A teacher’s New Year’s resolutions for 2023-24
Some of my resolutions sound easy — such as leaving school on time — but for a teacher in this district, they are not.
For most of us, New Year’s resolutions happen at the end of December. Since I’m a high school teacher, I make my resolutions at the end of August.
Every year, around this time, I try to develop one or two goals for the new school year based on areas I’ve identified for personal or professional growth.
In the past, my New Year’s resolutions have included basic things like keeping my workspace organized and not bringing students’ work home.
These may sound easy and obvious, but when you’re an overworked teacher in the Philadelphia School District, sometimes doing something as simple as leaving school on time — not hours after the dismissal bell rings — is hard. But it’s the best way for me to be at my best the next day.
But I also try to go beyond the “basic” with my resolutions. Last year, one of my goals was to help my students studying communications to elevate their opinions and voices beyond the walls of our classroom, to help the larger community better understand young people’s thinking and inform policymaking decisions affecting our youth.
We established specific days to record class conversations and publish those episodes on my class podcast, Twitter/X, and Instagram accounts.
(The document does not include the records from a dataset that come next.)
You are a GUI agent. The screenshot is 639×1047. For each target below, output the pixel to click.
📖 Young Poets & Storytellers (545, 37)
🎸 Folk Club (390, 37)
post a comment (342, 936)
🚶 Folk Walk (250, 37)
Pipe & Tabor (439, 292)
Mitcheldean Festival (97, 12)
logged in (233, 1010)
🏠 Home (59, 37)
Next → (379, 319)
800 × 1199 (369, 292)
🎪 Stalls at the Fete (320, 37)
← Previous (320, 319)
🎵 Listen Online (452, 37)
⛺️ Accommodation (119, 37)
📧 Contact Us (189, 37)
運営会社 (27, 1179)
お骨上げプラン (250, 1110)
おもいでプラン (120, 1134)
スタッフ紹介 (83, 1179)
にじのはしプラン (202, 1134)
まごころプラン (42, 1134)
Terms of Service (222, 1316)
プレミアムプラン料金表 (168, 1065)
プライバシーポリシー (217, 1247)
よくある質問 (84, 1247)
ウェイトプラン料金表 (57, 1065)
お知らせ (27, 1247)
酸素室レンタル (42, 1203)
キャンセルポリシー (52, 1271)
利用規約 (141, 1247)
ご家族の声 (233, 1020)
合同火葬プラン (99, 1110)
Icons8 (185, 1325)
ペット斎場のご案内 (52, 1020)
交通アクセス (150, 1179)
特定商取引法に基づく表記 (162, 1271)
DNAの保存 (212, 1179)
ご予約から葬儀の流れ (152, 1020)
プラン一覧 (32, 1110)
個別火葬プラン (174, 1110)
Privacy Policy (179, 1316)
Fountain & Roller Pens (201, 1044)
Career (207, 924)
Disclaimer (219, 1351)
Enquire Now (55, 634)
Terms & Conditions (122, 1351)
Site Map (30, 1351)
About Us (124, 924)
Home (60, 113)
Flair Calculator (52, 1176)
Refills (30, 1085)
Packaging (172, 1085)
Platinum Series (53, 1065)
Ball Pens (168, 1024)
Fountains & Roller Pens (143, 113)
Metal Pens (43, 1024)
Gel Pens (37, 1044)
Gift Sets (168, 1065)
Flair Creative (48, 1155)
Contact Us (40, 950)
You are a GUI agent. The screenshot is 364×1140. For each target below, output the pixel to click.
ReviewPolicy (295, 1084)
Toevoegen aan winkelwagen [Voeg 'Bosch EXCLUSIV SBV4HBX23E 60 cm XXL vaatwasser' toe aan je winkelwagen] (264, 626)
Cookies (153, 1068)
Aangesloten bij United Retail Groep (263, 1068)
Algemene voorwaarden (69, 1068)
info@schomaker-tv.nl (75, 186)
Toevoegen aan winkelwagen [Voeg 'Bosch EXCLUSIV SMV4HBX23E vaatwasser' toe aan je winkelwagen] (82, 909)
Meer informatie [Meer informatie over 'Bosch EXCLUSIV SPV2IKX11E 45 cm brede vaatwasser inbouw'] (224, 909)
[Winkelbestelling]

And we got good feedback, both from educators outside the district and from policymakers; former City Councilmember Helen Gym encouraged her followers on Twitter/X to listen to our podcast, noting we “cover topics big and small with insight and so much heart.”
Now, in 2023, I’m entering my 17th year as a teacher in Philadelphia’s public schools. And this year, my “basic” resolution sounds easy and obvious but isn’t to many teachers I know: eat lunch at least three days a week.
Although the district is currently facing severe teaching shortages, our schools have always felt short-staffed, and I’ve often given up the nonclassroom time I use for preps — also called planning periods — to cover other classes. As a result, I chose to work through lunch and get by on potato chips until dinner.
This isn’t good for me, and it doesn’t set a good example for my students.
This year, my more involved resolution is designed to address the new normal for my students: loss.
Loss is not a new thing for Philly students, especially to those who lost loved ones from COVID-19. This year, many are processing the untimely deaths of classmates, friends, and family members due to gun violence.
I can’t take that loss away. But I can create a comfortable classroom they enjoy being in, to offer a respite from the stress and despair they feel in their lives outside of school.
I started focusing on making adjustments in my classroom last year, adding soft jazz music in the background, lamps for filtered lighting, a combination of real and artificial plants, flexible seating, a faux vintage bookshelf, and exposed brick decorative wallpaper. I framed and displayed some of my students’ artwork, to their surprise and delight.
This school year, I plan to include their input from the very beginning, so they feel like the space belongs to them, too. I will start organizing our classroom as it was arranged when we left for the summer in June, then ask them for their input. The goal is to create a classroom they love to enter. It’s easier to learn in a space that is relaxing.
As I embark on my 17th year of teaching and learning, I enter it with a great deal of anticipation and hope. The goal of my 2023-24 resolutions is to provide my students with a space that is safe and productive, and a teacher who is able to meet their needs.
Stephen Flemming is an English and communications teacher at Martin Luther King High School in Germantown.